Passage provided ::

--- begin ---

Communication Sidecar Controle Plane at Istio - istio

I am currently doing research on the service mesh Istio in version 1.6. The data plane (Envoy proxies) are configured by the controle plane. Especially Pilot (part of istiod) is responsible to propagate routing rules and configs to the envoys. I am wondering how the communication is working?
Is it a single gRPC stream that is opened when the sidecar container starts for the first time and that stays opened during the sidecars whole lifecycle. If the mesh changes, Pilot uses this stream to inform envoy via the xDS api about the changes? So updates are based on a push strategy? OR does the sidecar pull for new configs in a defined interval?
What is the role of the istio agent (fromer pilot and citadel agent) in the sidecar container (especially the former pilot agent, I know that the Citadel agent is of the CSR process)? Does it pull for new configs, does it only bootstrap the envoy, but why is it then always running, ...?
Thanks in advance!

The best explanation how istio envoy works is from envoy documentation. It is actually lot more complicated than it seems:
Initialization
How Envoy initializes itself when it starts up is complex. This section explains at a high level how the process works. All of the following happens before any listeners start listening and accepting new connections.
During startup, the cluster manager goes through a multi-phase initialization where it first initializes static/DNS clusters, then predefined EDS clusters. Then it initializes CDS if applicable, waits for one response (or failure) for a bounded period of time, and does the same primary/secondary initialization of CDS provided clusters.
If clusters use active health checking, Envoy also does a single active health check round.
Once cluster manager initialization is done, RDS and LDS initialize (if applicable). The server waits for a bounded period of time for at least one response (or failure) for LDS/RDS requests. After which, it starts accepting connections.
If LDS itself returns a listener that needs an RDS response, Envoy further waits for a bounded period of time until an RDS response (or failure) is received. Note that this process takes place on every future listener addition via LDS and is known as listener warming.
After all of the previous steps have taken place, the listeners start accepting new connections. This flow ensures that during hot restart the new process is fully capable of accepting and processing new connections before the draining of the old process begins.
A key design principle of initialization is that an Envoy is always guaranteed to initialize within initial_fetch_timeout, with a best effort made to obtain the complete set of xDS configuration within that subject to the management server availability.
As for updating envoy config:
Runtime configuration
Envoy supports “runtime” configuration (also known as “feature flags” and “decider”). Configuration settings can be altered that will affect operation without needing to restart Envoy or change the primary configuration. The currently supported implementation uses a tree of file system files. Envoy watches for a symbolic link swap in a configured directory and reloads the tree when that happens. This type of system is very commonly deployed in large distributed systems. Other implementations would not be difficult to implement. Supported runtime configuration settings are documented in the relevant sections of the operations guide. Envoy will operate correctly with default runtime values and a “null” provider so it is not required that such a system exists to run Envoy.
Runtime configuration.
More information about how envoy proxy work can be found here.
According to istio documentation:
The benefit of consolidation: introducing istiod
Having established that many of the common benefits of microservices didn’t apply to the Istio control plane, we decided to unify them into a single binary: istiod (the ’d’ is for daemon).
Let’s look at the benefits of the new packaging:
Installation becomes easier. Fewer Kubernetes deployments and associated configurations are required, so the set of configuration options and flags for Istio is reduced significantly. In the simplest case, you can start the Istio control plane, with all features enabled, by starting a single Pod.

--- end ---

Stored records ::
--- begin ---

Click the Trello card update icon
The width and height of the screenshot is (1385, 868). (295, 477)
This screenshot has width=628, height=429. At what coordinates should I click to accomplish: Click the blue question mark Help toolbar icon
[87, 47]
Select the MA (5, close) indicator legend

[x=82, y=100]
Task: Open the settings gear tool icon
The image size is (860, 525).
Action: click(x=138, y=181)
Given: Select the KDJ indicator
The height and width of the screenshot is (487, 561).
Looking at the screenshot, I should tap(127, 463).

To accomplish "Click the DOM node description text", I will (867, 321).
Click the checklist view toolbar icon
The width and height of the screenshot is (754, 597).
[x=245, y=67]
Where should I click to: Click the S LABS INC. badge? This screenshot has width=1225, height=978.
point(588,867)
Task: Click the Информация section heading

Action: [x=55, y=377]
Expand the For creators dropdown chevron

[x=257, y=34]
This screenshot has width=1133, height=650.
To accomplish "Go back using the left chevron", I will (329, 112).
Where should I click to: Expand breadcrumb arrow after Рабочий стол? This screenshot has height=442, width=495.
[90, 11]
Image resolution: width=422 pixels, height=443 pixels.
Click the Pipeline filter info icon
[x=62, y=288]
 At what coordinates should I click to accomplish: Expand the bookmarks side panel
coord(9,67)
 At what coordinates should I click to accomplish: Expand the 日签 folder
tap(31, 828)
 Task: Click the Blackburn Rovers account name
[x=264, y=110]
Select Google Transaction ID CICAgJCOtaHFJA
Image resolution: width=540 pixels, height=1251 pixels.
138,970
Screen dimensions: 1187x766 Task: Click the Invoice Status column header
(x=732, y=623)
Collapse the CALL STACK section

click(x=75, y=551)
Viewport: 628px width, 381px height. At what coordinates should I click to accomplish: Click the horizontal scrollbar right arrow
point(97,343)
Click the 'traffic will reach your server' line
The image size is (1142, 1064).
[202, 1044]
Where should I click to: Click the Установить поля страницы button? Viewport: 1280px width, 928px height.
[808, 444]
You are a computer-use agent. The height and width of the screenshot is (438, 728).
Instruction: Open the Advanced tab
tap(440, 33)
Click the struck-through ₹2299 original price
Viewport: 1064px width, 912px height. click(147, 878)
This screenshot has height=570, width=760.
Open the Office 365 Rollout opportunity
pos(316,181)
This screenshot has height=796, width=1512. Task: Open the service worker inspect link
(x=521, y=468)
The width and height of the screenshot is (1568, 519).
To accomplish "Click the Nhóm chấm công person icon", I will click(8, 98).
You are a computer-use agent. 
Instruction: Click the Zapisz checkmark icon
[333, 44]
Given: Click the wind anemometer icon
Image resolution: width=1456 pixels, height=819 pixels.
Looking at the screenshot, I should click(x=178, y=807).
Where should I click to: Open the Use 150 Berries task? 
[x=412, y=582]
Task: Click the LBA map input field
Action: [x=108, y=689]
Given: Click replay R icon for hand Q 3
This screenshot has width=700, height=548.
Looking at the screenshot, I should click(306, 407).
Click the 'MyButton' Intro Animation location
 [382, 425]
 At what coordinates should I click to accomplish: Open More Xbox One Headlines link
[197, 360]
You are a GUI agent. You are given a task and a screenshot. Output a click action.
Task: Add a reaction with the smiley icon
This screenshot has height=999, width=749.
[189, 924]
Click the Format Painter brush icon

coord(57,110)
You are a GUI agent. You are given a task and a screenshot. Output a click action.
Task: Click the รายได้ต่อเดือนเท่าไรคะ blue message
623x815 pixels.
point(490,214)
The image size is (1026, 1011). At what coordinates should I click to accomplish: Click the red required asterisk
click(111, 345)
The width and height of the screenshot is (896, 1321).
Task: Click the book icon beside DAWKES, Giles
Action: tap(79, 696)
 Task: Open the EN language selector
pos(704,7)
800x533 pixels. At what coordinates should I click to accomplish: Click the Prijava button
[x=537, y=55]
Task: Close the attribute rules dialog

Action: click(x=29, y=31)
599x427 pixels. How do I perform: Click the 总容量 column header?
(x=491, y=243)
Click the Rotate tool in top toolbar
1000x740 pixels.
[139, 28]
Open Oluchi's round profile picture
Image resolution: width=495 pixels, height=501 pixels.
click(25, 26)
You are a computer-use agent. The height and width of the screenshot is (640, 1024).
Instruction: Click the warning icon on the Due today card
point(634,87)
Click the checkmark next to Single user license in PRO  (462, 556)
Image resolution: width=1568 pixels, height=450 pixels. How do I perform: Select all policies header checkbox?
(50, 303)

--- end ---

Problems to solve ::
1) In the Istio thread, what does Envoy watch for in a configured directory before it reloads the runtime configuration tree?
2) Return the passage of the Istio thread from "Is it a single" to "always running, ...?", copied word for word.

The responses ::
1) A symbolic link swap.

2)
Is it a single gRPC stream that is opened when the sidecar container starts for the first time and that stays opened during the sidecars whole lifecycle. If the mesh changes, Pilot uses this stream to inform envoy via the xDS api about the changes? So updates are based on a push strategy? OR does the sidecar pull for new configs in a defined interval?
What is the role of the istio agent (fromer pilot and citadel agent) in the sidecar container (especially the former pilot agent, I know that the Citadel agent is of the CSR process)? Does it pull for new configs, does it only bootstrap the envoy, but why is it then always running, ...?